Here are some references on the least squares and PCA algorithms I think are a good fit for Hail. While they use randomness, they give results that are at least as accurate as any other method, but are competitive with (sometimes much faster than) classical methods on a single core, and are easily parallelizable.
Finding structure with randomness: Probabilistic algorithms for constructing approximate matrix decompositions
- A nice overview of the basic framework of randomized PCA methods.
An implementation of a randomized algorithm for principal component
- More details on making the above method work in practice, plus more empirical evaluation.

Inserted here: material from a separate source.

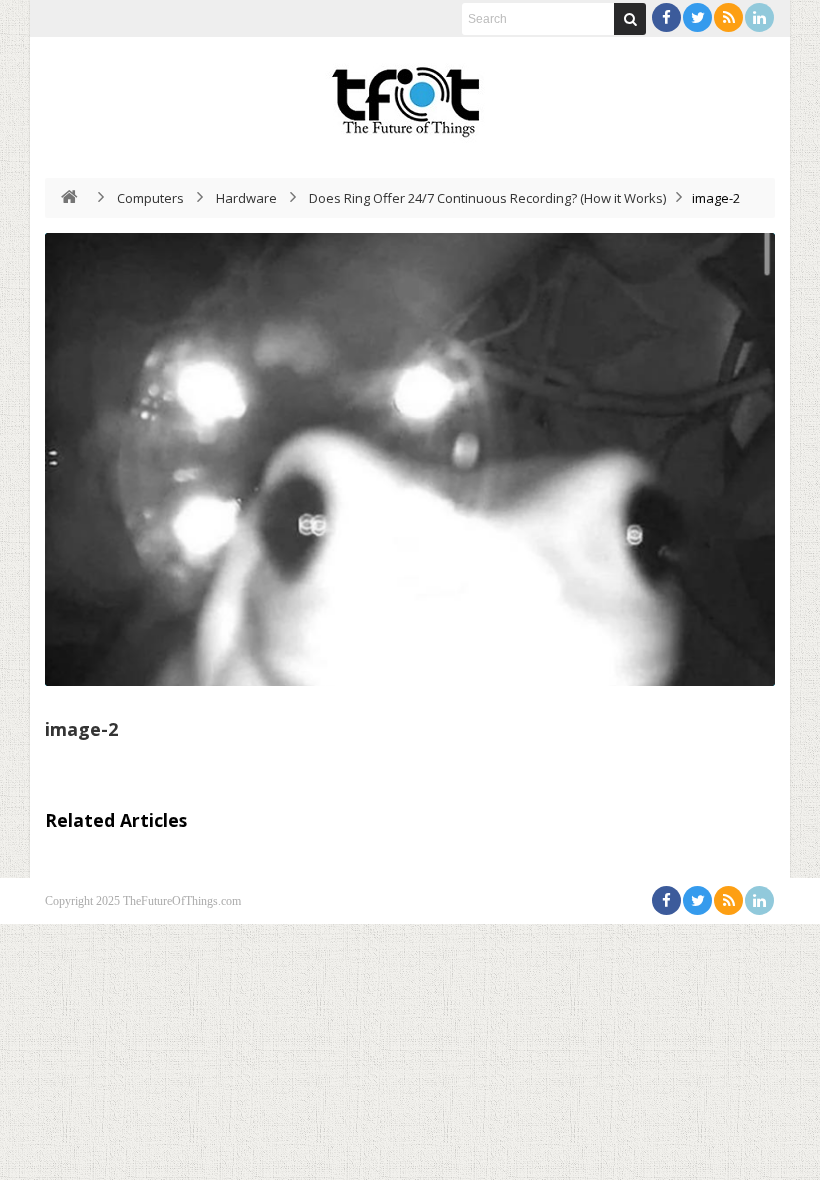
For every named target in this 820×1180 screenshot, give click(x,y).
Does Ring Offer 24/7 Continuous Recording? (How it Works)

An algorithm for the principal component analysis of large data sets
- Another presentation of the same basic framework, specialized to the distributed case.

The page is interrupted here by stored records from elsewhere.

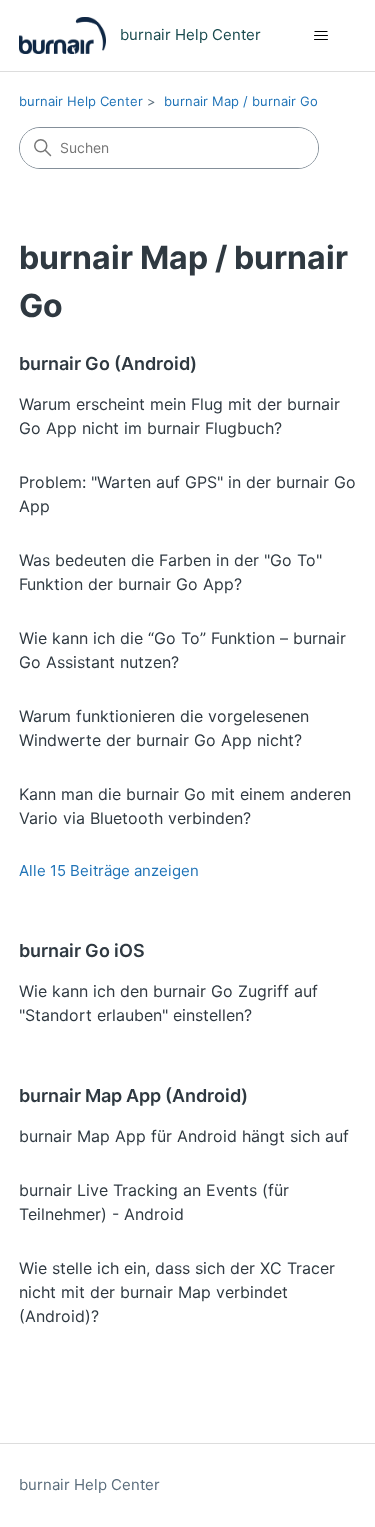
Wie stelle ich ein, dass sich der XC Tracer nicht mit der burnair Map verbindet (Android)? (177, 1292)
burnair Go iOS (82, 950)
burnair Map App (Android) (133, 1095)
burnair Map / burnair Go (241, 101)
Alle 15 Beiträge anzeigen (109, 870)
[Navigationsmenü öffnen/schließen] (320, 36)
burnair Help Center (81, 101)
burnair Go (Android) (108, 363)
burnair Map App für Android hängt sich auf (184, 1136)
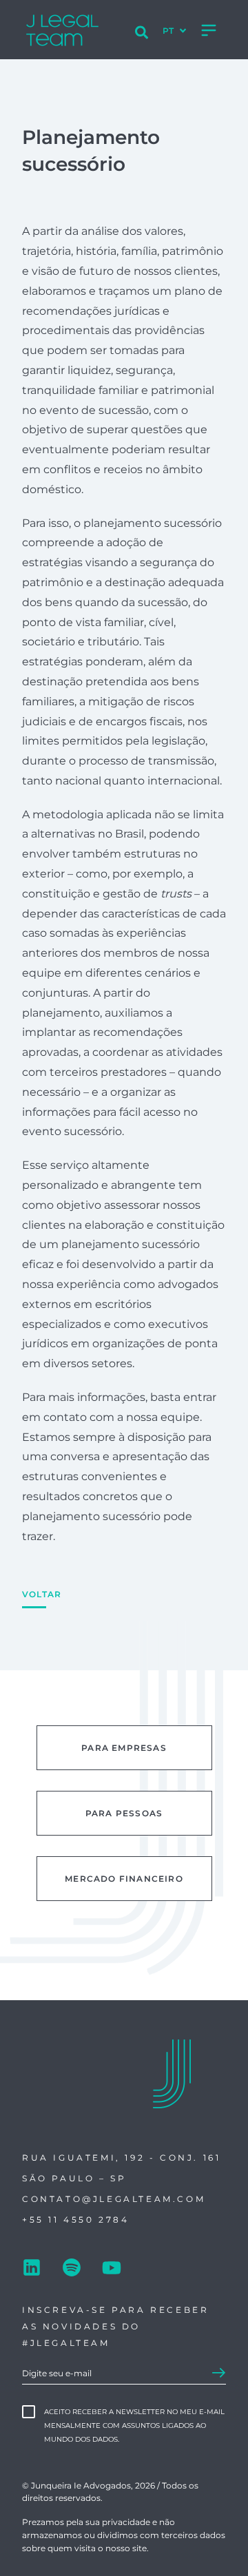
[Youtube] (111, 2269)
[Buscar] (142, 33)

Optimal Principal Component Analysis in Distributed and Streaming Models
- A different approach that is able to project both dimensions down to O(k) (where k is the number of desired PCs), but is more involved and less proven.
LSRN: A Parallel Iterative Solver for Strongly Over- or Under-Determined Systems
- Paper that introduced the basic method. Improved on in next papers.
Sketching as a Tool for Numerical Linear Algebra
- A book with a good overview of the use of random projections in linear algebra. Section 2.6 improves the method in the previous paper by using a more efficient family of random projections.
The Chebyshev iteration revisited
- Overview of the Chebyshev iterative method for least squares. This is a very old method which has not seen much use, since it’s preconditions are hard to satisfy, but which we can use because we have tight bounds on the singular values of the preconditioned matrix.